The other answer is this: the English common law is part of the organic law of many states. Often one reads in state law that the English common law as of the fourth year of the reign of James I (1607) is received as part of the law of a state. No doubt this date is connected to the establishment of James Fort, later known as Jamestown, by the Virginia Company in May 1607, after which courts sitting in the United States adopted and developed the common law. While Elizabeth repealed Philip and Mary’s renewal of the older heresy statutes, it is clear that Elizabeth’s common law included the writ de heretico comburendo and the writ de excommunicato capiendo. The former would not be abolished until 1677 and Elizabeth herself reformed the procedure for the latter in 1562. It stands to reason, therefore, that Frederick II’s stringent decrees against heresy, made part of English common law by Pope Boniface VIII, lurked in the body of the common law as it made its way to the New World. 

The founding fathers, most of whom knew their Blackstone as well as anything, would no doubt have read in the fourth volume of Blackstone a brief account of Frederick II, Boniface VIII, and Lyndwood (4 Commentaries *45–46). Indeed, Blackstone traces quickly the history of English heresy law, including Henry VIII’s statutes defining heresy and Elizabeth I’s repeal of the former heresy laws, and comes to the conclusion that the writ de heretico comburendo was left as it was in common law, which is to say available only to the provincial synod (4 Commentaries *46–49). Anyone who consults Blackstone must therefore conclude that at least some of the provisions against heresy were part and parcel of the common law as of the fourth year of James I. 

Originalists, frantic to find an answer to Vermeule, are no doubt rejoicing at this conclusion. The common law adopted by the states, as it was understood by the framers of the Constitution and those who ratified it, included in some sense the stringent heresy laws of Emperor Frederick II, which had been grafted into the common law by Pope Boniface VIII. Subsequent statutory enactments may have broadened or narrowed the scope of the civil authorities in heresy cases, but at no point before 1677 or so (i.e., after English common law became American common law) was the scope abolished.
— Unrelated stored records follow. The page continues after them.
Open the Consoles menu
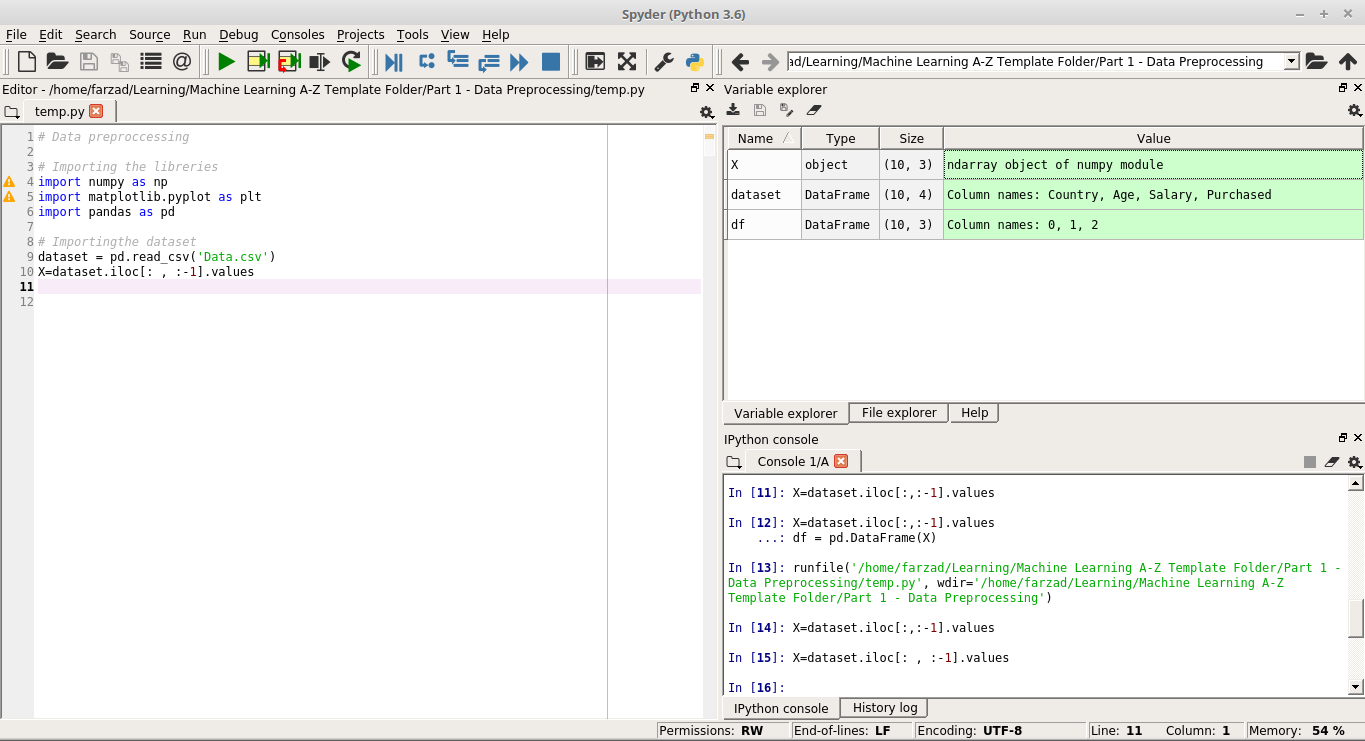This screenshot has width=1365, height=741. (297, 34)
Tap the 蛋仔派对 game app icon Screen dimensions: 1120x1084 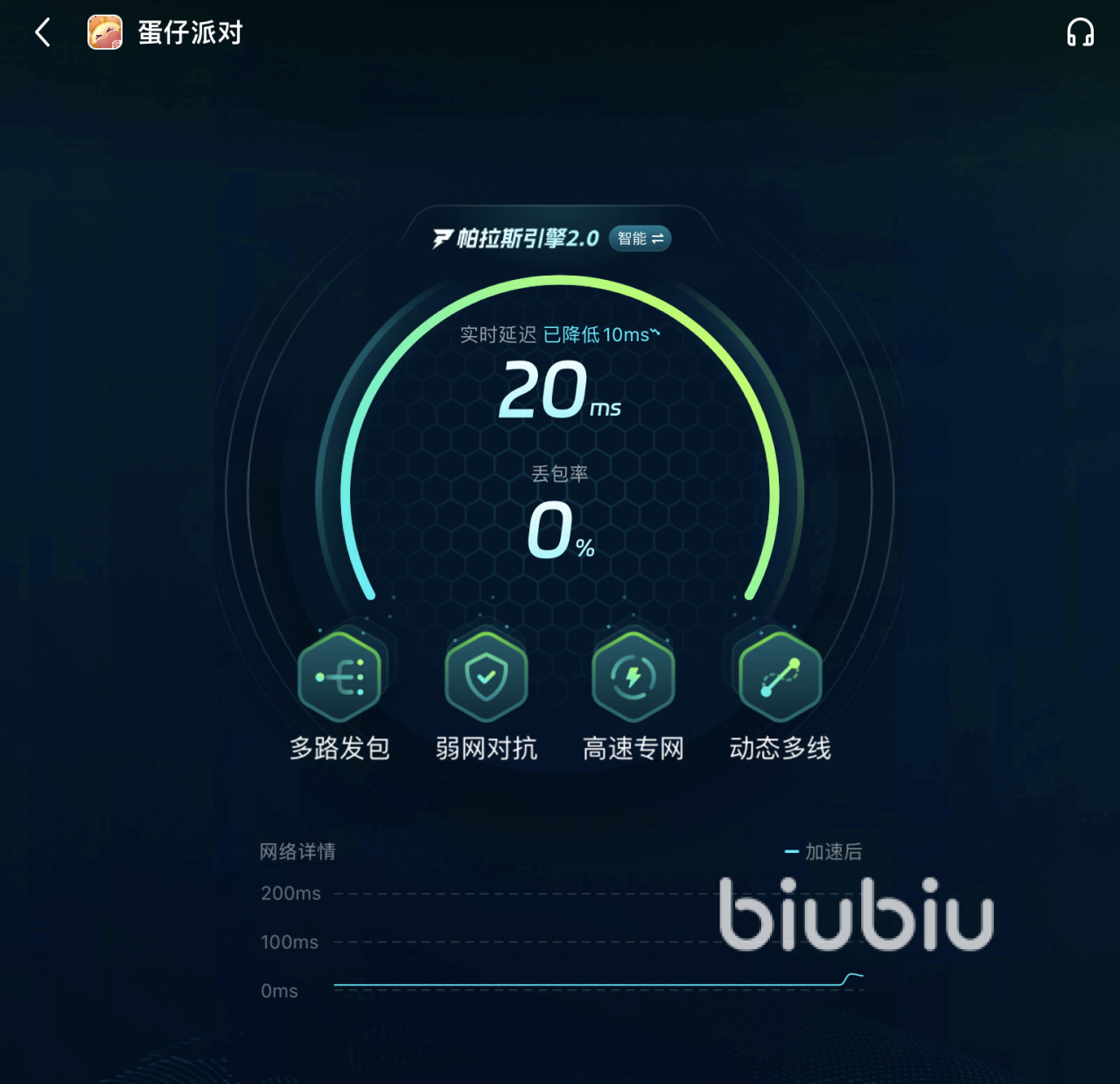point(105,32)
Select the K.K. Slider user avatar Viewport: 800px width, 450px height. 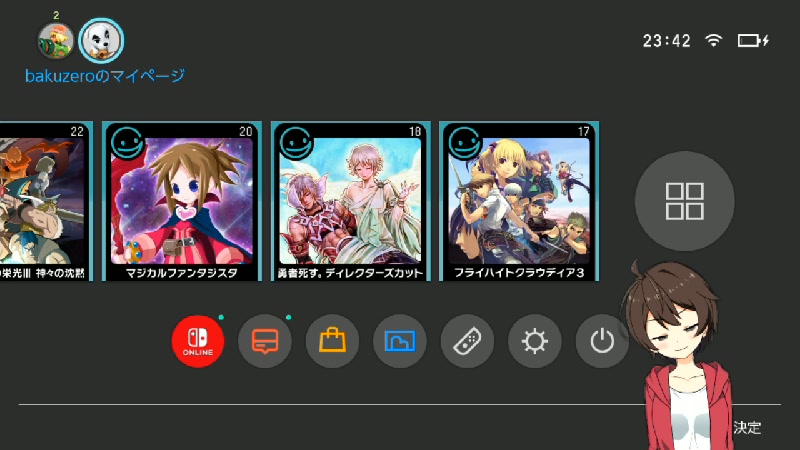pos(101,40)
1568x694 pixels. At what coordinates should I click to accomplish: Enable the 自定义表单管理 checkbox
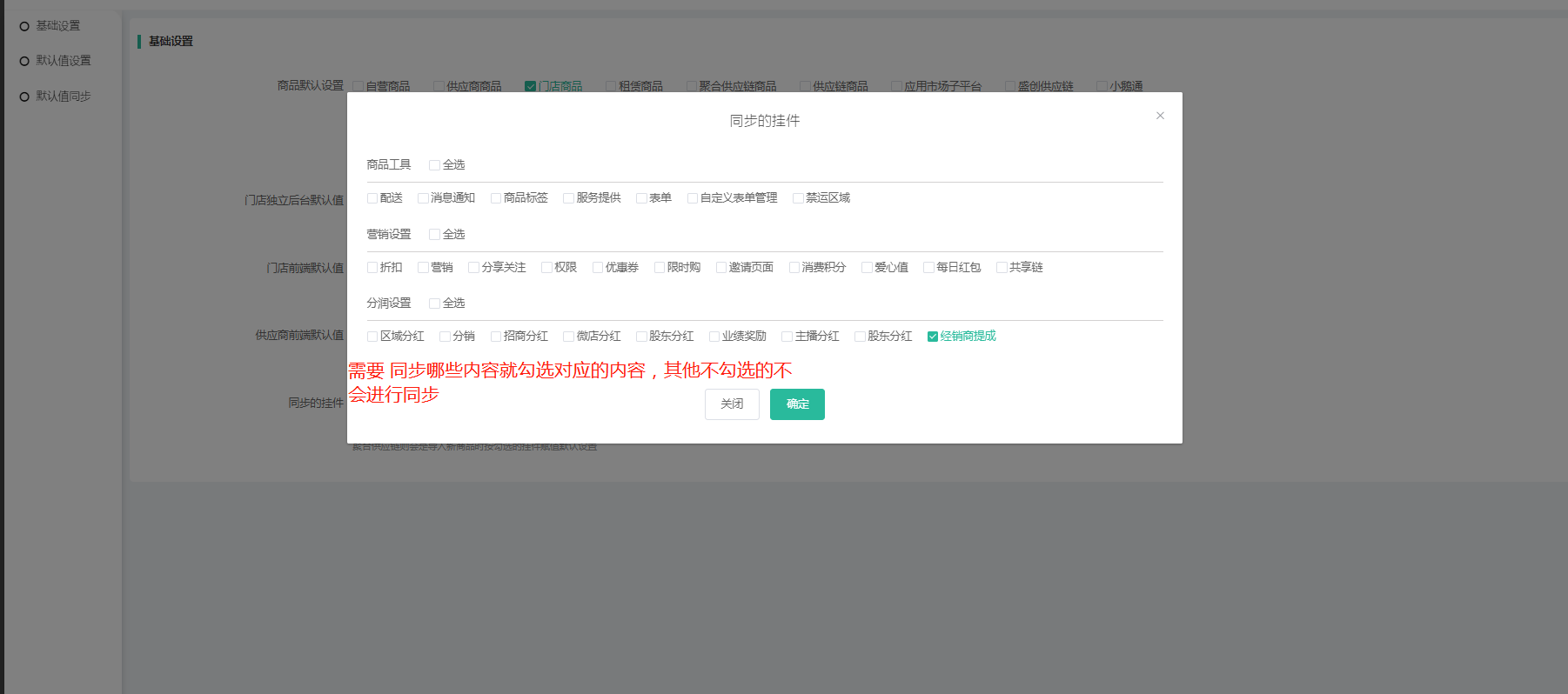click(x=693, y=198)
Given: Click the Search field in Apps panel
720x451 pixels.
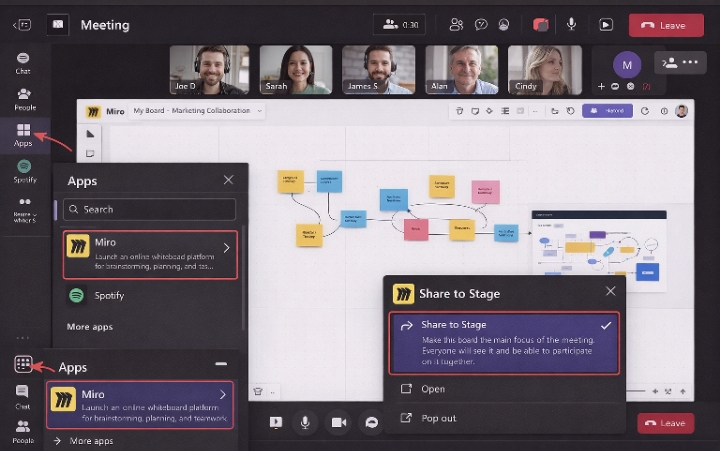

Recall that the First Amendment was not incorporated against the states at ratification, and the Tenth Amendment leaves the states’ powers untouched except where specifically modified by the Constitution. 

The answer to Vermeule becomes clear, does it not? If one accepts  a thick understanding of originalism and the Anglo-American tradition, you see that the power to execute heretics is already part of the constitutional order in this country. Federalism is nothing if not a warrant for the states to pursue heretics—as good originalists, we note that these are heretics as Frederick II and Boniface VIII would have seen them—while the federal government sticks to its knitting. Our great separation of powers means that state-court judges shall issue writs de heretico comburendo and de excommunicato capiendo upon the application of ecclesiastical authorities for governors and sheriffs to execute. If the states have modified this understanding by various enactments—here we should remember that statutes in derogation of the common law are always construed narrowly—that is their choice. Other states may make other choices. 

One takes a step back, breathless, at this moment. The genius of the framers was not merely a system of checks and balances, a finely wrought mechanism for the preservation of liberty. It was also to leave untouched the English-speaking peoples’ tradition of stringent punishments for heresy carried out by civil officials at the behest of the ecclesiastical authorities. A tradition that finds its root in the decision of the Pope who issued the bull Unam sanctam and the bull Ausculta fili to issue a decretal ratifying the ordinances of a Holy Roman Emperor. They built better than they knew.